Di fronte all’offensiva militare, i partiti di opposizione del Tigrè si sono schierati al fianco dell’Amministrazione provvisoria capitanata da Reda, denunciando le presunte attività volte a smantellare la struttura governativa e a prendere il potere attraverso quello che hanno definito un “colpo di Stato”. In una dichiarazione congiunta, i tre partiti di opposizione regionali – Arena Tigrè, Partito per l’Indipendenza del Tigrè e Baytona Tigray – hanno apertamente accusato la vicina Eritrea di essere il “mandante” dell’azione e hanno affermato che “è necessaria un’azione urgente per sventare l’intervento del governo eritreo e il ruolo distruttivo di altre potenze straniere”. Il riferimento ad “altre potenze straniere” sembra essere diretto all’Egitto, con cui l’Eritrea ha lavorato a stretto contatto dopo il deterioramento delle relazioni con l’Etiopia. I partiti di opposizione hanno quindi chiesto l’intervento dei membri della comunità internazionale che sono stati coinvolti nello sforzo di mediazione dell’accordo di Pretoria, temendo che la situazione possa peggiorare e innescare una crisi regionale. Sullo sfondo di quella che appare come una cruenta lotta di potere in seno alla leadership tigrina sembra dunque esserci il ruolo svolto dalle potenze regionali.

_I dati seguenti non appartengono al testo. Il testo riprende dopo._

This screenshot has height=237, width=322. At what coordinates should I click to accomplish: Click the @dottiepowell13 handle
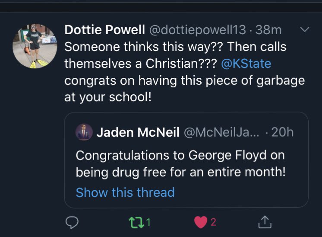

Sia l’Egitto che l’Eritrea, infatti, vengono accusate da Macallè d’interferire nella crisi, sostenendo – più o meno attivamente – la fazione ostile all’Amministrazione provvisoria. Secondo quanto riporta il sito d’informazione “Borkena”, nelle ultime settimane si sono moltiplicate le voci secondo cui alcuni leader militari del Tplf, che in seguito hanno espresso sostegno alla fazione di Debretsion Gebremichael, starebbero contrabbandando oro dai siti minerari del Tigrè tramite l’Eritrea, un’accusa che finora il governo di Asmara ha sempre negato. In precedenza, inoltre, lo stesso Reda aveva accusato Il Cairo di aver fornito sostegno militare al Tplf durante i due anni di guerra contro il governo federale del premier Abiy Ahmed. Gli ultimi sviluppi emersi a livello regionale, peraltro, vedono un sostanziale riallineamento del Cairo all’Eritrea e alla Somalia, nell’evidente tentativo di indebolire l’Etiopia e le sue mire espansionistiche verso il Mar Rosso. In questo contesto, le relazioni tra Addis Abeba ed Asmara sembrano vicine ad un nuovo punto di rottura dopo che i due Paesi si sono scambiati accuse reciproche. È il caso, ad esempio, di un articolo firmato dall’ex presidente etiope Mulatu Tehome e pubblicato sul sito di “Al Jazeera”, che accusa l’Eritrea di collaborare con la fazione del Tplf ostile ad Addis Abeba per fomentare conflitti nella regione del Corno d’Africa.